YOUR TASK ▸ Please copy every line of the records below that holds the word "icon".

RECORDS FOR THE TASK ▸
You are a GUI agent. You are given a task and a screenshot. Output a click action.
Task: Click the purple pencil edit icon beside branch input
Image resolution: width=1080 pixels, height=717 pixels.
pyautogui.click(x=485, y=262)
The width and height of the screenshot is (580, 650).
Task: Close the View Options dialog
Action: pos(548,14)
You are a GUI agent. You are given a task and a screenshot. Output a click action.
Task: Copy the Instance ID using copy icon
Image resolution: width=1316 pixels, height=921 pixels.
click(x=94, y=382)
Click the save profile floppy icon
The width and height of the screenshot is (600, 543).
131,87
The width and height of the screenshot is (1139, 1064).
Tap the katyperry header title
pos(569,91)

---

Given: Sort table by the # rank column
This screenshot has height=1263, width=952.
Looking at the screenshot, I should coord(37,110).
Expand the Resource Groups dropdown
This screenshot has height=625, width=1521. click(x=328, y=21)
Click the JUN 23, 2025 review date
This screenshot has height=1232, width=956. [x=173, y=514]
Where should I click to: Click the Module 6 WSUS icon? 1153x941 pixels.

WRITTEN RESPONSE ▸
Task: Click the purple pencil edit icon beside branch input
Task: Copy the Instance ID using copy icon
Click the save profile floppy icon
Where should I click to: Click the Module 6 WSUS icon? 1153x941 pixels.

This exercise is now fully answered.